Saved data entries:
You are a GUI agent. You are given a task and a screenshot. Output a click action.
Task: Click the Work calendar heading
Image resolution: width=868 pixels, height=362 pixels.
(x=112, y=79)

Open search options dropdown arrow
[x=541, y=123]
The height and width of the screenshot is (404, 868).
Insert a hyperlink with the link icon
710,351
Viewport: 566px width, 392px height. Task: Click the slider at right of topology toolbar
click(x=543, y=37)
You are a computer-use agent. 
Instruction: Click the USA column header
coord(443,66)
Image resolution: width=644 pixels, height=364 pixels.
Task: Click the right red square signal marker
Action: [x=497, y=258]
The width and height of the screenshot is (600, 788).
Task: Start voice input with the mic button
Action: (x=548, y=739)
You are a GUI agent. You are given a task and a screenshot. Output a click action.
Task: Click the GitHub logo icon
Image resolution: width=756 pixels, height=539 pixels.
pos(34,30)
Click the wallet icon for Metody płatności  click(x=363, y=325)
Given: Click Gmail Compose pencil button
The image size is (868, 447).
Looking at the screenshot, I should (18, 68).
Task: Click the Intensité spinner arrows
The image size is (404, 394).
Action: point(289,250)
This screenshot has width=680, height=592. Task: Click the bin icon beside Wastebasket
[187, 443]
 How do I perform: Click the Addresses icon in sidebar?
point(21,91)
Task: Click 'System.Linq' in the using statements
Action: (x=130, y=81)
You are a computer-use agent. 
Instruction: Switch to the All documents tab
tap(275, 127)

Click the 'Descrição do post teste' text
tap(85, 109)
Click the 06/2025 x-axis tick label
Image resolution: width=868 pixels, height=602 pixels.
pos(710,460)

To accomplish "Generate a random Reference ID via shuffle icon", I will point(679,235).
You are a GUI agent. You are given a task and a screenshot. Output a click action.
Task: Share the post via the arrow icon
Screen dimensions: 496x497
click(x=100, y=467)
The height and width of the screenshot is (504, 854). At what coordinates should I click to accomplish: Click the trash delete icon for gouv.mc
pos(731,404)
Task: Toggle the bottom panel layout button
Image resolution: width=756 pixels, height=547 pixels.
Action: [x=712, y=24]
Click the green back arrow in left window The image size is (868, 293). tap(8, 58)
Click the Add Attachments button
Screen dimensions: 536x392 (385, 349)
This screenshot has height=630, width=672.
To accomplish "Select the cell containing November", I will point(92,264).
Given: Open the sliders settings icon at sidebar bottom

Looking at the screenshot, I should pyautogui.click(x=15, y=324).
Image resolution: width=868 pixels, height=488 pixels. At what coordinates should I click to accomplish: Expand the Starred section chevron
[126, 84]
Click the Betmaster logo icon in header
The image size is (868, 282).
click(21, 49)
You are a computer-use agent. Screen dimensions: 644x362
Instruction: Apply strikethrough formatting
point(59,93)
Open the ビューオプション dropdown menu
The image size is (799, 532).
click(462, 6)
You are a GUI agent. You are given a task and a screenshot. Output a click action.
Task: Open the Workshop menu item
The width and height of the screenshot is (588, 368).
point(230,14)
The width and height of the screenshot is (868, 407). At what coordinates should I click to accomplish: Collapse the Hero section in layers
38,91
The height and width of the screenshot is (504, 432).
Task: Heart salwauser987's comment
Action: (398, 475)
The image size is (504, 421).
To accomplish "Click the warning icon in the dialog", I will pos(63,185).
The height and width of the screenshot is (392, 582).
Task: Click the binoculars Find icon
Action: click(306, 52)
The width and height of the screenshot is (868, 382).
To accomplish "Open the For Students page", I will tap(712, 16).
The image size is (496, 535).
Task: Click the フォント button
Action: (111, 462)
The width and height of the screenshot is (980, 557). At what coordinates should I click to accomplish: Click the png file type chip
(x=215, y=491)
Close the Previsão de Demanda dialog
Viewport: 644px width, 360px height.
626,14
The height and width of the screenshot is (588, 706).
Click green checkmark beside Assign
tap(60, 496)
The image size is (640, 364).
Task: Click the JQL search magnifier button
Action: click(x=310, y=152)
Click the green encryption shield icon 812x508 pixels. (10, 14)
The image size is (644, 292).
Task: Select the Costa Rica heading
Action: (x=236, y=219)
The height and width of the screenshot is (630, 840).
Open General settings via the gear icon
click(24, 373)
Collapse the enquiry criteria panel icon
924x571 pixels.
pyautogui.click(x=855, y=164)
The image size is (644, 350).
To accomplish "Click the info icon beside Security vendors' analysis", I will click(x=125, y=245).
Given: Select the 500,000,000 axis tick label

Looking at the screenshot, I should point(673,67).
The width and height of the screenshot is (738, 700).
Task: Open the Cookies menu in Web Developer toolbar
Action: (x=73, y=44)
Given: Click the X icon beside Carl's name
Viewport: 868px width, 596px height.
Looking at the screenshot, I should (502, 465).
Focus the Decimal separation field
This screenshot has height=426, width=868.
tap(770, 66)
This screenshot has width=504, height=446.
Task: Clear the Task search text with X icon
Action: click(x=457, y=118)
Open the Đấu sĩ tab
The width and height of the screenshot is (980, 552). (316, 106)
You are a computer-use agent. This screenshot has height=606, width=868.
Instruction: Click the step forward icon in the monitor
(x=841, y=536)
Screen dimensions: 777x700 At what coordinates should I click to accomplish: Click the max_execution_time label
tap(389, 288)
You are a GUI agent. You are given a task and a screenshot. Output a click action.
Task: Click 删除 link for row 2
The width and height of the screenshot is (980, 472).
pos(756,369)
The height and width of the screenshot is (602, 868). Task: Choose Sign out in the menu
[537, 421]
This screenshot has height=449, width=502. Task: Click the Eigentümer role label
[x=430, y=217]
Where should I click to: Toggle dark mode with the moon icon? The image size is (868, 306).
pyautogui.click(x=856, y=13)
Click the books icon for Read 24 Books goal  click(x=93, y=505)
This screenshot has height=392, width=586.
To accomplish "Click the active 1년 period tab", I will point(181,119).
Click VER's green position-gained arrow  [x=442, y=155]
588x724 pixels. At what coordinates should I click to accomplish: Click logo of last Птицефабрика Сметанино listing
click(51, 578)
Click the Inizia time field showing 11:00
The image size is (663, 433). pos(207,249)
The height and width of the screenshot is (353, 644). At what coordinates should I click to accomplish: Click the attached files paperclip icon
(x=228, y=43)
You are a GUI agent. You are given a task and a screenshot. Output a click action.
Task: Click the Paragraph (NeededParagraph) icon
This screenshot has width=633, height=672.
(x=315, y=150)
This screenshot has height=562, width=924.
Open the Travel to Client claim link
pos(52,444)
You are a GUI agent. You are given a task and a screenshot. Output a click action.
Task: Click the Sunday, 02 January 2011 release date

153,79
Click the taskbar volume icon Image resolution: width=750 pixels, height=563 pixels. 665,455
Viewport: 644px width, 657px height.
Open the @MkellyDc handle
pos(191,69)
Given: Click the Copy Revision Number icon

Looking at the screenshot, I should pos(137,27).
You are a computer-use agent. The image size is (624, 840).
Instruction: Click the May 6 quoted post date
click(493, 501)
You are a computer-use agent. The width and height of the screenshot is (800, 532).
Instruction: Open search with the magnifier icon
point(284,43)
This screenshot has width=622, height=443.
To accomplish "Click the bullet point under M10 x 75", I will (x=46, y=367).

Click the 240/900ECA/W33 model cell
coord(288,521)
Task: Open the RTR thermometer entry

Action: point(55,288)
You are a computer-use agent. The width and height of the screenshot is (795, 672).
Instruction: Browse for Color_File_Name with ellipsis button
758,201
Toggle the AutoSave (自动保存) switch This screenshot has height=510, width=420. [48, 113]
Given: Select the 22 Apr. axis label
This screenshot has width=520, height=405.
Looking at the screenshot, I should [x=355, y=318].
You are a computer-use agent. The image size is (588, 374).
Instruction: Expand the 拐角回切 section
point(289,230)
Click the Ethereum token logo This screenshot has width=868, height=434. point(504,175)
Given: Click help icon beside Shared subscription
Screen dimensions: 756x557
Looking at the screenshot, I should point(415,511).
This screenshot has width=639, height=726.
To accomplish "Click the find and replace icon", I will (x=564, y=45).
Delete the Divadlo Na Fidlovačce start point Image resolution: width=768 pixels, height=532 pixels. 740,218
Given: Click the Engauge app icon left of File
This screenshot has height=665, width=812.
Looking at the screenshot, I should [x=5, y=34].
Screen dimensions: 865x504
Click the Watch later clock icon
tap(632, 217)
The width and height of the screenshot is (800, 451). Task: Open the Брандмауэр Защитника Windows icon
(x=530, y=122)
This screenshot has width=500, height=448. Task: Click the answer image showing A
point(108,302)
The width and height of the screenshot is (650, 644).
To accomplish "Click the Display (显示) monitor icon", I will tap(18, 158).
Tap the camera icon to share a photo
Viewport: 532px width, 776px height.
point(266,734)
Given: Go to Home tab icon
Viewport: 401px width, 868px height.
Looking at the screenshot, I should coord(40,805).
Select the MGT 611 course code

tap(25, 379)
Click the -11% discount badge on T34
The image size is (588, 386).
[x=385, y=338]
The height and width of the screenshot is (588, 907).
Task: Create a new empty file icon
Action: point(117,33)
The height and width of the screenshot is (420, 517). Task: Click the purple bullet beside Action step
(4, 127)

Required action: Output only the lines from the one that contains "Screen dimensions: 756x557" through the final line of the records, exactly as given.

Answer box:
Screen dimensions: 756x557
Looking at the screenshot, I should point(415,511).
This screenshot has width=639, height=726.
To accomplish "Click the find and replace icon", I will (x=564, y=45).
Delete the Divadlo Na Fidlovačce start point Image resolution: width=768 pixels, height=532 pixels. 740,218
Given: Click the Engauge app icon left of File
This screenshot has height=665, width=812.
Looking at the screenshot, I should [x=5, y=34].
Screen dimensions: 865x504
Click the Watch later clock icon
tap(632, 217)
The width and height of the screenshot is (800, 451). Task: Open the Брандмауэр Защитника Windows icon
(x=530, y=122)
This screenshot has width=500, height=448. Task: Click the answer image showing A
point(108,302)
The width and height of the screenshot is (650, 644).
To accomplish "Click the Display (显示) monitor icon", I will tap(18, 158).
Tap the camera icon to share a photo
Viewport: 532px width, 776px height.
point(266,734)
Given: Go to Home tab icon
Viewport: 401px width, 868px height.
Looking at the screenshot, I should coord(40,805).
Select the MGT 611 course code

tap(25, 379)
Click the -11% discount badge on T34
The image size is (588, 386).
[x=385, y=338]
The height and width of the screenshot is (588, 907).
Task: Create a new empty file icon
Action: point(117,33)
The height and width of the screenshot is (420, 517). Task: Click the purple bullet beside Action step
(4, 127)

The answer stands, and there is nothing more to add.